### Set exercise
In the listing from its start through the line containing "(x=141, y=5)", substitute "UK flag" for "British flag" and change nothing else. Leave the pictures out of your answer.

::::

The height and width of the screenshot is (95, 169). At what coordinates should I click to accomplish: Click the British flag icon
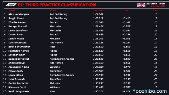(x=141, y=5)
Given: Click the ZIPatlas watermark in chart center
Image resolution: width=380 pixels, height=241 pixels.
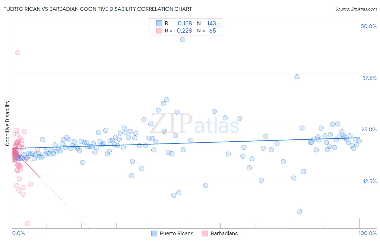Looking at the screenshot, I should [x=195, y=123].
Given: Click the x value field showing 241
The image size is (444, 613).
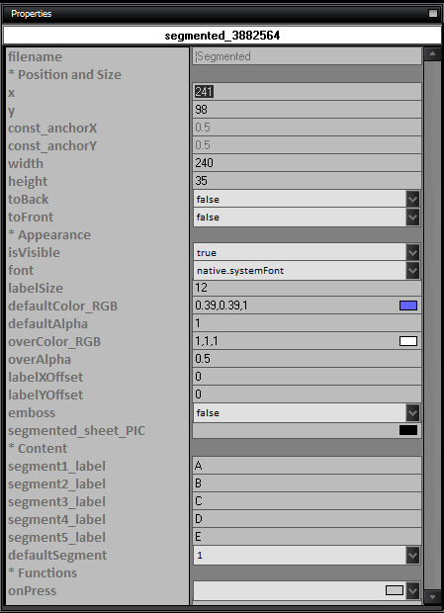Looking at the screenshot, I should click(307, 92).
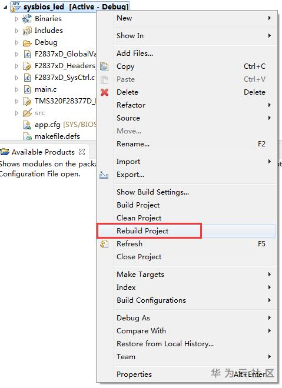
Task: Expand the Debug folder node
Action: click(16, 42)
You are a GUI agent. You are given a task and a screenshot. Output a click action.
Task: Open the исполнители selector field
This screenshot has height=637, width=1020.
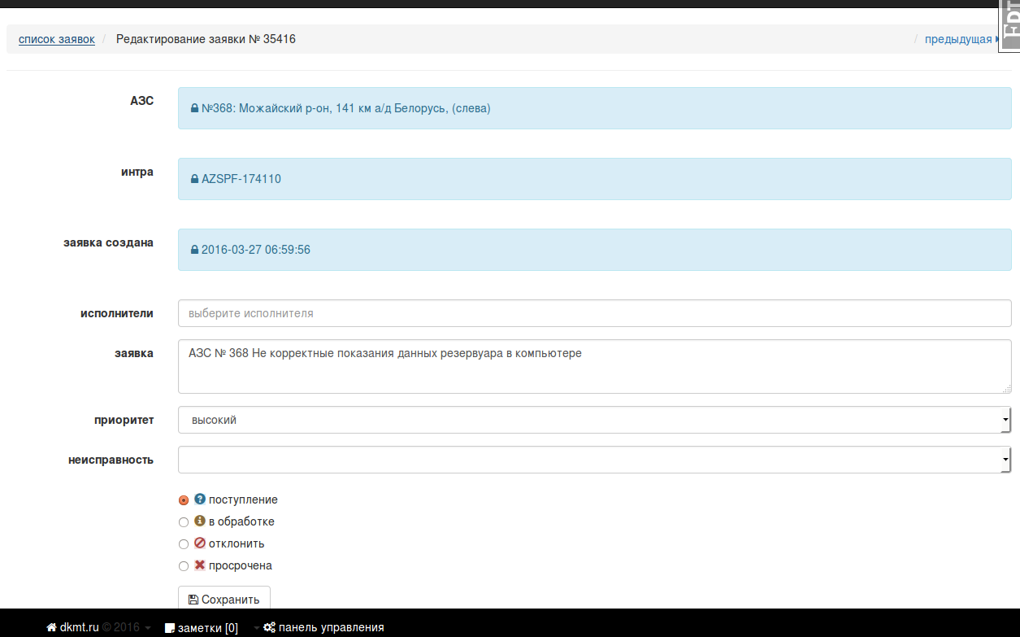click(x=593, y=313)
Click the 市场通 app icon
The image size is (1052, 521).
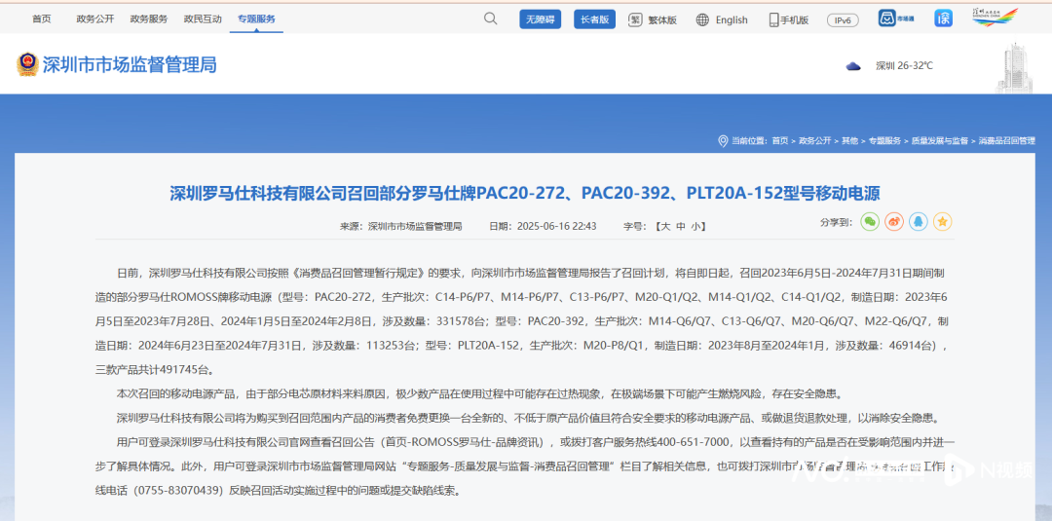coord(887,19)
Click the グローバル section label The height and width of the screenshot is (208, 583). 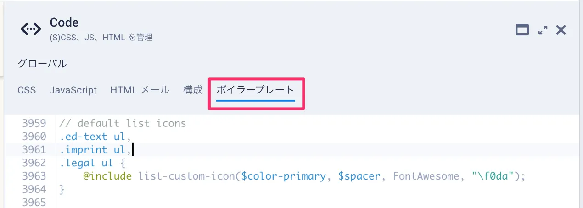[42, 64]
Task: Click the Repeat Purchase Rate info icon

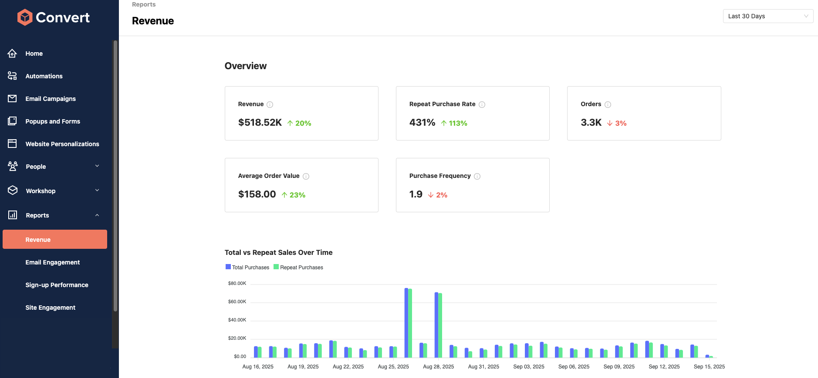Action: (x=482, y=104)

::::

### Answer to this exercise
The height and width of the screenshot is (95, 169). At what coordinates should I click to accomplish: Click the UK flag icon
(x=141, y=5)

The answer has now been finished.